Lucy Henkel and Pete’s best friends, Ben and Nate, after the Technical Advisory Board meeting in May 2018.
July 3, 2018
Secretary Azar signed the federal recommendation to the states to add SMA to the NBS panel!
August 17, 2018
Members of Cure SMA’s PA Chapter and I met with a staffer from Senator Pat Toomey’s office. We asked for his support of the Newborn Screening Saves Lives Act, which is up for reauthorization in 2019. We also asked for his support for funding at the highest level possible for federal newborn screening programs at the Centers for Disease Control and Prevention (CDC) and the Health Resources and Services Administration (HRSA). The staffer was attentive during our meeting and emailed us afterward to let us know that we had Senator Toomey’s support.
September 20, 2018
The Technical Advisory Board voted unanimously in favor of adding SMA to the NBS panel in PA. Our work is not yet over, however. The matter now goes to the Governor’s Budget Office. Cure SMA PA Chapter members will write letters asking Governor Wolf and the Secretary of Health for their support. I am optimistic!

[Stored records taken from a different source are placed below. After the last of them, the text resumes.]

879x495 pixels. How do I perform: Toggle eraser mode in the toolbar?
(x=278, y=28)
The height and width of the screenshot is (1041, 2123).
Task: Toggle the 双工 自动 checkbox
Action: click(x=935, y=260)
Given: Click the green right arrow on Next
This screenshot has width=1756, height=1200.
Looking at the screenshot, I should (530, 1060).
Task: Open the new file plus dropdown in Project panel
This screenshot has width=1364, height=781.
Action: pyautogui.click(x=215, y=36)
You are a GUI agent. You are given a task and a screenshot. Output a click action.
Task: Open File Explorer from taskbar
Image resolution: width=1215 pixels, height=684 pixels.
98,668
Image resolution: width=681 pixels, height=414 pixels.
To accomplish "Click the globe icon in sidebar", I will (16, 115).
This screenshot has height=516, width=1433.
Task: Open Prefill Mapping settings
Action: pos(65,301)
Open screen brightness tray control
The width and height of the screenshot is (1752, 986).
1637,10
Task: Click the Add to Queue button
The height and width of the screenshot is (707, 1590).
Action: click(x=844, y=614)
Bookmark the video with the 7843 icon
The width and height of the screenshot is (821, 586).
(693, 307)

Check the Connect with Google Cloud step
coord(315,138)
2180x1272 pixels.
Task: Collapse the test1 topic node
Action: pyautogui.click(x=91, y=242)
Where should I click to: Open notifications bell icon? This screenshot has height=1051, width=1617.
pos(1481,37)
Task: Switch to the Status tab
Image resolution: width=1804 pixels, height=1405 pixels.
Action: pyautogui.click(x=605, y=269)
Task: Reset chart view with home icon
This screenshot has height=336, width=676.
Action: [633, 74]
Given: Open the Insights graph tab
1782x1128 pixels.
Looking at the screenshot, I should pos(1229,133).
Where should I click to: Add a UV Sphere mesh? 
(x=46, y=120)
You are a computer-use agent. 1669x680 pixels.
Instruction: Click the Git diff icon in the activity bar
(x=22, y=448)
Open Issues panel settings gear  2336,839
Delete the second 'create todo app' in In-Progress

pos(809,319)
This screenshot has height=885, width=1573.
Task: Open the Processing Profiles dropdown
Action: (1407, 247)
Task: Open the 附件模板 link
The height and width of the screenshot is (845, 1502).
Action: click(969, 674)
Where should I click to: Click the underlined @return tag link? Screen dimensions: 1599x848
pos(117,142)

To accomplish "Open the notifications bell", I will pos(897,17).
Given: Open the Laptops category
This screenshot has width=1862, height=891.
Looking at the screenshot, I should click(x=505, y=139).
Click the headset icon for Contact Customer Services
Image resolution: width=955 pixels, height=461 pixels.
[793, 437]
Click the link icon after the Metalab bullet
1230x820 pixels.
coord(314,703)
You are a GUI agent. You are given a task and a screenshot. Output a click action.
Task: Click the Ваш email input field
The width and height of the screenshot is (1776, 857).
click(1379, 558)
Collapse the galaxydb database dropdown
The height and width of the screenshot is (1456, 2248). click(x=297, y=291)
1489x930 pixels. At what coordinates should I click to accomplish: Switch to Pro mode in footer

Cure SMA has been so helpful and supportive in this advocacy journey. Cure SMA members have, on my behalf, scheduled meetings with senators, congressmen and staffers and provided important statistics and handouts to facilitate those meetings and, in some cases, even attended meetings with me. Do not be intimidated by this process. If you would like to advocate for newborn screening for SMA, be assured that Cure SMA will support you.
Our family is proud to honor Pete through SMA advocacy with Cure SMA.
Thank you to Allyson Henkel for advocating on behalf of the SMA community and for sharing her advocacy story with us!